### [Problem description]
Find each line in the records below that contains the word "agent", and copy it out.

### [Dataset entries]
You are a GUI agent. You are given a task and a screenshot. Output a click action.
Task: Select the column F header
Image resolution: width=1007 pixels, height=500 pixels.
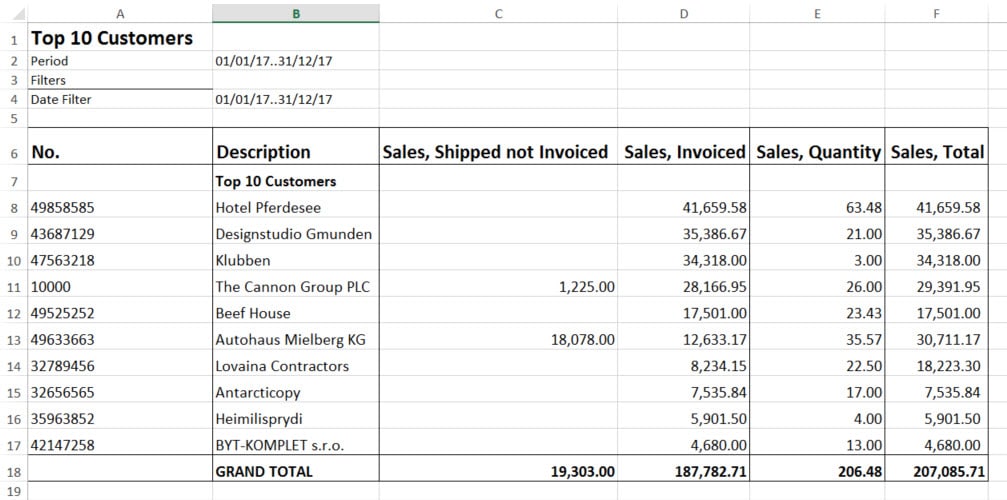tap(937, 13)
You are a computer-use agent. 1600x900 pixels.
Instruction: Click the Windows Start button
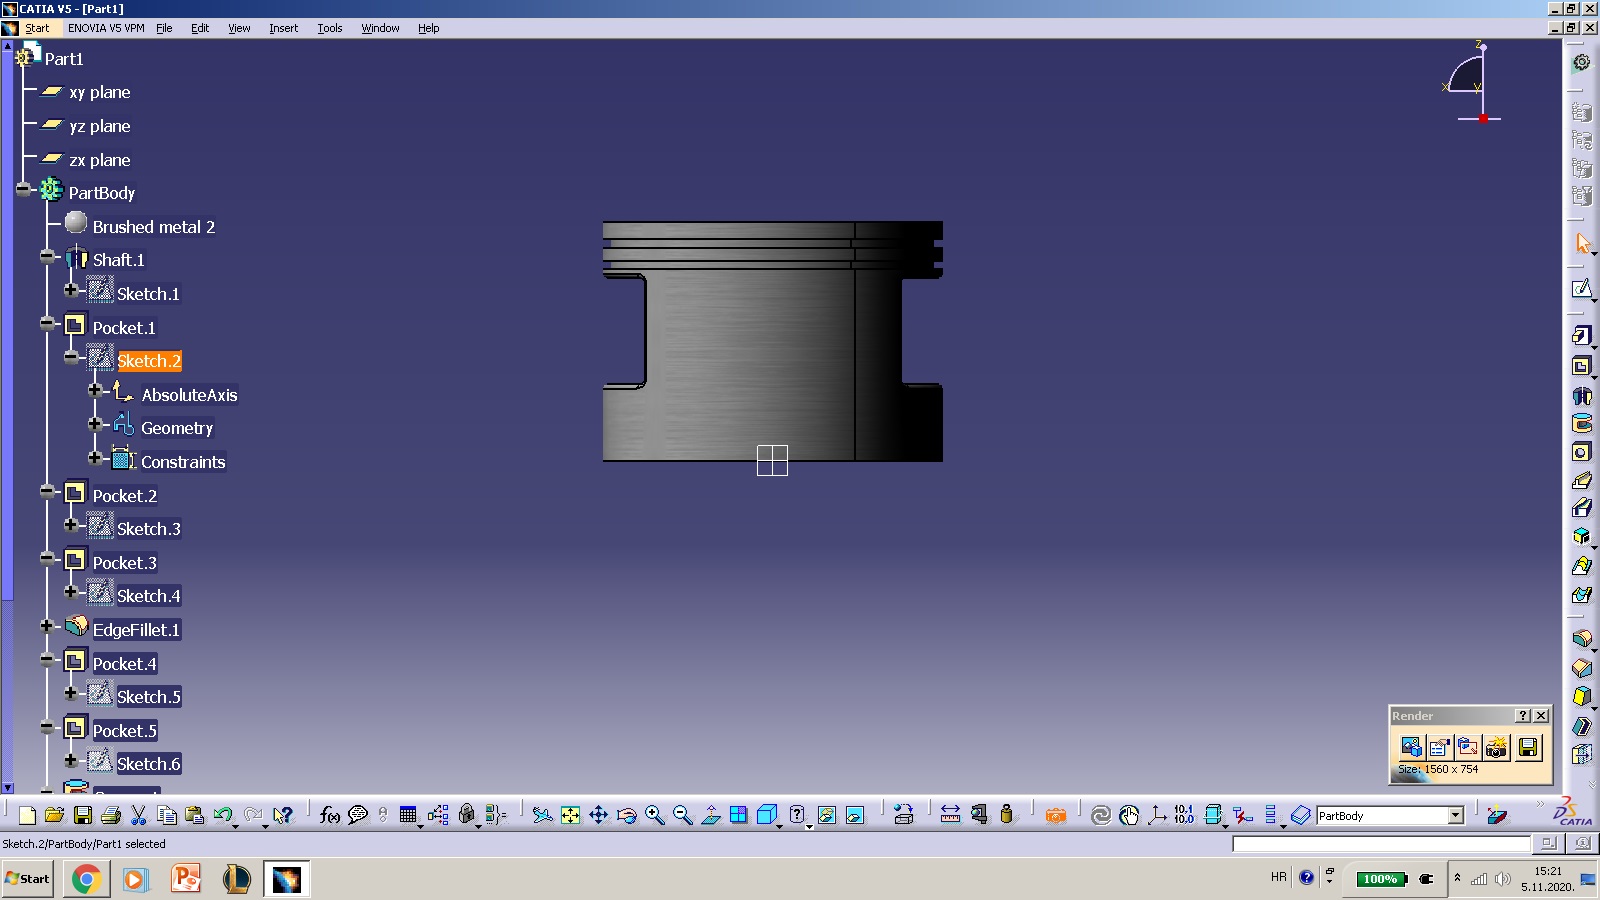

### [Reply to the task]
You are a GUI agent. You are given a task and a screenshot. Output a click action.
You are a computer-use agent. 1600x900 pixels.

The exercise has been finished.